Celeste is engaged to her cousin, Raphael, a weak man with his own secrets. His friend and fellow Jamaican plantation owner, Harry Carstairs, has gone missing and he wants Celeste’s help in finding him. She tried before, without success, and she feels compelled to bow to his wishes, as was usual of women of the time.
But theirs will be a loveless marriage, as Raphael has found another. Celeste wants to know love for herself and wants out of the betrothal but he will not concede and so she feels helpless.
The love story between Perry and Celeste is more sweet than sexy. There are hints of sexual tension toward the beginning of the novel when Perry pursues her, but then it kind of gives way to the mystery of who exactly is trying to bring about Celeste’s downfall. There is no true love scene.
There is a lot of vivid detail and description that places this novel firmly in the Georgian era: powdered and queued hairstyles, ornate decor and gilt furniture, the use of a rabbit’s foot to apply makeup, and elaborate lace on men’s sleeves.
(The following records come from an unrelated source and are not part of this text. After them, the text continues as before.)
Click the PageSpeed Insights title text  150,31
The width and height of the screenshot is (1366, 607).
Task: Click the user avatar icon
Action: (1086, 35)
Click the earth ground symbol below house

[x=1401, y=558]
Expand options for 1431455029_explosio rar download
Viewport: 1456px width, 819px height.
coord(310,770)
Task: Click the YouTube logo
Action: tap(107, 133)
The prose is somewhat tinged with the purple, especially in the latter half of the book: “the poisonous sludge in her veins flowered”– by the way, this phrase is used twice in the same chapter – and there is a modern usage of an idiom; for example, Celeste uses the phrase “called the shots”,which is first noted in the Oxford English Dictionary in 1967.
For sweet romance readers who enjoy a good historical mystery.
ABOUT THE AUTHOR
She became a journalist, occupied for many years with life’s newsworthy – but often, unhappy – events until romance finally trumped after she met a handsome Norwegian bush pilot around a camp fire in Botswana’s beautiful Okavango Delta where she was running a safari lodge for a couple of months.
Unhappily, Beverley was due to return home the following day to marry her Australian boyfriend.
Happily, though, that fell through and after a whirlwind eight-month courtship based on regular 18-page letters between Botswana and South Australia, Beverley returned to live with her handsome Norwegian bush pilot in a thatched cottage in the middle of a mopane forest beside a flood plain of lurking wild animals, marrying her handsome bush pilot in Norway shortly afterwards.
Twenty happy years—and 12 countries later—Beverley is now back in Australia living a more conventional life with her husband, two daughters and a Rhodesian Ridgeback puppy the size of a pony in a pretty country town an hour north of Melbourne.
She writes traditional Regency romance as Beverley Eikli and sensual historical romance as Beverley Oakley.